Li Wei-Xia, Xu Shuang, Chen Yu-Long, Wang Xiao-Yan, Zhang Hui, Zhang Ming-Liang, Ni Wen-Juan, Ren Xian-Qing, Tang Jin-Fa
the First Affiliated Hospital of Henan University of Chinese Medicine Zhengzhou 450000, China Henan Province Engineering Research Center of Safety Evaluation and Risk Management of Traditional Chinese Medicine,Henan Provincial Key Laboratory for Clinical Pharmacy of Traditional Chinese Medicine,Henan Province Engineering Research Center of Clinical Application, Evaluation and Transformation of Traditional Chinese Medicine Zhengzhou 450000, China.
the First Affiliated Hospital of Henan University of Chinese Medicine Zhengzhou 450000, China School of Pediatrics, Henan University of Chinese Medicine Zhengzhou 450046, China.

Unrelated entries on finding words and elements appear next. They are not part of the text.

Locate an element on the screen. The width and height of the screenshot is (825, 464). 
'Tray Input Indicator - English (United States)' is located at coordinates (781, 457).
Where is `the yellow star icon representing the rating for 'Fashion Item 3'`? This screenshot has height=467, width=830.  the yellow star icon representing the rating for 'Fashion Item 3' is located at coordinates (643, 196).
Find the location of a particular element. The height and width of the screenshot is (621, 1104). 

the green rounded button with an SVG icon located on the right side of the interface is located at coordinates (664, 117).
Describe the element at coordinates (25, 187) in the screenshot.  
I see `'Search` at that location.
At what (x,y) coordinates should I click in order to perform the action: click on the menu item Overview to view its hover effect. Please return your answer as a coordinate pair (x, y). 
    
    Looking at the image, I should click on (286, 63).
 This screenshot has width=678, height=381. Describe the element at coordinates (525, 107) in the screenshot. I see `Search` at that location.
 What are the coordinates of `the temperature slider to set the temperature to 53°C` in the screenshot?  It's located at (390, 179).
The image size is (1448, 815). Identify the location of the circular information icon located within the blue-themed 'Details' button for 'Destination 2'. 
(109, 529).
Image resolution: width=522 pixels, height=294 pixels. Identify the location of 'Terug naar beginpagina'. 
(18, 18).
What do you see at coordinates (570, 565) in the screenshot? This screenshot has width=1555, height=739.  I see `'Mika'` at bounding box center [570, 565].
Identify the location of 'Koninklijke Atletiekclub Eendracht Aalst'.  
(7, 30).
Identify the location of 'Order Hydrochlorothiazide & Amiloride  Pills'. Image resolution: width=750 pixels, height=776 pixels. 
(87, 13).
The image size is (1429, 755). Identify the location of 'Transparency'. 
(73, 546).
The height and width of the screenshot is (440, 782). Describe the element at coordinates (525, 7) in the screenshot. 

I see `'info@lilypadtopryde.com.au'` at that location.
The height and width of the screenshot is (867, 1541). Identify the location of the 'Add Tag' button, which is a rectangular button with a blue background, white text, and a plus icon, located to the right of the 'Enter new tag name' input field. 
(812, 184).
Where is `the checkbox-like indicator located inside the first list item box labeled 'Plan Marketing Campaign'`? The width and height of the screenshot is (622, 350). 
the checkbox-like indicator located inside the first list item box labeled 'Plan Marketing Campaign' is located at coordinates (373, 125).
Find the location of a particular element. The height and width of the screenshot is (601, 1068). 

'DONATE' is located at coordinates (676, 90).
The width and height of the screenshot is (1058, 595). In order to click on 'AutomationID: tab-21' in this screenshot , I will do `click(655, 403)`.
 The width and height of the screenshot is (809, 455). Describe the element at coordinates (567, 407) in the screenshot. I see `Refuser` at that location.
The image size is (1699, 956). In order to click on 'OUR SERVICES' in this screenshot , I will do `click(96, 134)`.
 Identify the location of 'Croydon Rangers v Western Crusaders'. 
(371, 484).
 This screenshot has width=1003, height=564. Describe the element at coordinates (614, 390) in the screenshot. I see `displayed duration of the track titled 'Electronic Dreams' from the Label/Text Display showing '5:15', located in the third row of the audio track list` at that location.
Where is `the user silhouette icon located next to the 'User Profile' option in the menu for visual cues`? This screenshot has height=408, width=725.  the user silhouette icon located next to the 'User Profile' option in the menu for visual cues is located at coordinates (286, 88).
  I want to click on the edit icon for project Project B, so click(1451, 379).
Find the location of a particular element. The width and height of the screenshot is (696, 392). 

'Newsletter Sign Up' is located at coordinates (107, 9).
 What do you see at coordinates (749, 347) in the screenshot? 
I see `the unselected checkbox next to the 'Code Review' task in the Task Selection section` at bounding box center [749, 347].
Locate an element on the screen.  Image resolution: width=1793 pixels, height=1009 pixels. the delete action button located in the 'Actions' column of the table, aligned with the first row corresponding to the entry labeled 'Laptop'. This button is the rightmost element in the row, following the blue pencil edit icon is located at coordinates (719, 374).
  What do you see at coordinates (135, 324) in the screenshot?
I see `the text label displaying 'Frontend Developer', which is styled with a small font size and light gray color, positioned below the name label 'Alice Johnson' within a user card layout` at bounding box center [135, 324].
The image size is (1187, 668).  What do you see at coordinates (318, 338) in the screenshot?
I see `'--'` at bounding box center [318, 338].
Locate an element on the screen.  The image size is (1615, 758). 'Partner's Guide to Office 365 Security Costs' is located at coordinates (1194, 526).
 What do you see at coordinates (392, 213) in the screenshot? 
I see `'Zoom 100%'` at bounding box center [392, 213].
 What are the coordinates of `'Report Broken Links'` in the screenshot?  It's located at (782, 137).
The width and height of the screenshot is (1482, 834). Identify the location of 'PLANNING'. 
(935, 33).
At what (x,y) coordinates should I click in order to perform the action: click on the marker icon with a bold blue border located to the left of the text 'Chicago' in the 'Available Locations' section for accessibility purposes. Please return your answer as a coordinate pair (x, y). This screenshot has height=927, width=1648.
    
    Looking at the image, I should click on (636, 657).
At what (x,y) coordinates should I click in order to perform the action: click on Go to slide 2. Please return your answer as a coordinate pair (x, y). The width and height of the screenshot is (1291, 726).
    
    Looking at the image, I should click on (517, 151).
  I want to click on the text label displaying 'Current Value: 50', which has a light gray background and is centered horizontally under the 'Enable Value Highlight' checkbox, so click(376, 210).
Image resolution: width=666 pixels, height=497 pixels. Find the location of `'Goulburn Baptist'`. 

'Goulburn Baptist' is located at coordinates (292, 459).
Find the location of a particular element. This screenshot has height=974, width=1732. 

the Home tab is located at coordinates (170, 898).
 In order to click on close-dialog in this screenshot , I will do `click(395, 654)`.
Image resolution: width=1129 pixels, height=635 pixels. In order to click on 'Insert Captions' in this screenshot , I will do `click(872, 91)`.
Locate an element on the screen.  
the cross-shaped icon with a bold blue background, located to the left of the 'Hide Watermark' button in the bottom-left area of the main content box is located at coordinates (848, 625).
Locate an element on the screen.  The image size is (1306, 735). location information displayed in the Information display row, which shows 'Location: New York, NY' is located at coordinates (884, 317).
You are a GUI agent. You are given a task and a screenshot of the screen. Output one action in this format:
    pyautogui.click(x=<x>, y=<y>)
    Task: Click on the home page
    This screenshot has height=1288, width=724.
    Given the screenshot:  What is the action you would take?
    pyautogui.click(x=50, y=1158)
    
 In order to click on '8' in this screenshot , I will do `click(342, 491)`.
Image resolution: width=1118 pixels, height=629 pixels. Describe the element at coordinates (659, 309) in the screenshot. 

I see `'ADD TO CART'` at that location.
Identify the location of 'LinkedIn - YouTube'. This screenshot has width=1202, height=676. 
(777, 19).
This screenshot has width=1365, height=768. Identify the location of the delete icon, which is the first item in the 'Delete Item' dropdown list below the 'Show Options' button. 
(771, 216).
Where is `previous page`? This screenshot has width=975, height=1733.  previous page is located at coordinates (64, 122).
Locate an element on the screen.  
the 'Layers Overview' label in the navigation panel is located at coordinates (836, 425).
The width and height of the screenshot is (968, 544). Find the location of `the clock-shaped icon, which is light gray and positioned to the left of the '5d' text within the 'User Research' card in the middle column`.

Zhongguo Zhong Yao Za Zhi. 2023 Jun;48(12):3327-3344. doi: 10.19540/j.cnki.cjcmm.20230117.705.
Ultra-performance liquid chromatography-quadrupole time of fight/mass spectrometry(UPLC-Q-TOF-MS) and UNIFI were employed to rapidly determine the content of the components in Liangxue Tuizi Mixture. The targets of the active components and Henoch-Schönlein purpura(HSP) were obtained from SwissTargetPrediction, Online Mendelian Inheritance in Man(OMIM), and GeneCards. A "component-target-disease" network and a protein-protein interaction(PPI) network were constructed. Gene Ontology(GO) functional annotation and Kyoto Encyclopedia of Genes and Genomes(KEGG) pathway enrichment analysis were performed for the targets by Omishare. The interactions between the potential active components and the core targets were verified by molecular docking. Furthermore, rats were randomly assigned into a normal group, a model group, and low-, medium-, and high-dose Liangxue Tuizi Mixture groups. Non-targeted metabolomics was employed to screen the differential metabolites in the serum, analyze possible metabolic pathways, and construct the "component-target-differential metabolite" network. A total of 45 components of Liangxue Tuizi Mixture were identified, and 145 potential targets for the treatment of HSP were predicted. The main signaling pathways enriched included resistance to epidermal growth factor receptor tyrosine kinase inhibitors, phosphatidylinositol 3-kinase/protein kinase B(PI3K-AKT), and T cell receptor. The results of molecular docking showed that the active components in Liangxue Tuizi Mixture had strong binding ability with the key target proteins. A total of 13 differential metabolites in the serum were screened out, which shared 27 common targets with active components. The progression of HSP was related to metabolic abnormalities of glycerophospholipid and sphingolipid. The results indicate that the components in Liangxue Tuizi Mixture mainly treats HSP by regulating inflammation and immunity, providing a scientific basis for rational drug use in clinical practice.
采用超高效液相色谱-四极杆飞行时间质谱联用仪(UPLC-Q-TOF-MS)和UNIFI快速测定凉血退紫合剂中各成分的含量。活性成分的作用靶点及过敏性紫癜(HSP)相关靶点分别来源于SwissTargetPrediction、在线人类孟德尔遗传数据库(OMIM)和基因卡片数据库(GeneCards)。构建了“成分-靶点-疾病”网络和蛋白质-蛋白质相互作用(PPI)网络。通过Omishare对靶点进行基因本体论(GO)功能注释和京都基因与基因组百科全书(KEGG)通路富集分析。通过分子对接验证潜在活性成分与核心靶点之间的相互作用。此外,将大鼠随机分为正常组、模型组、凉血退紫合剂低、中、高剂量组。采用非靶向代谢组学技术筛选血清中的差异代谢物,分析可能的代谢途径,并构建“成分-靶点-差异代谢物”网络。共鉴定出凉血退紫合剂中的45种成分,预测出145个治疗HSP的潜在靶点。富集的主要信号通路包括对表皮生长因子受体酪氨酸激酶抑制剂的抗性、磷脂酰肌醇3激酶/蛋白激酶B(PI3K-AKT)和T细胞受体。分子对接结果表明,凉血退紫合剂中的活性成分与关键靶蛋白具有较强的结合能力。共筛选出13种血清差异代谢物,它们与活性成分共有27个共同靶点。HSP的进展与甘油磷脂和鞘脂的代谢异常有关。结果表明,凉血退紫合剂中的成分主要通过调节炎症和免疫来治疗HSP,为临床合理用药提供了科学依据。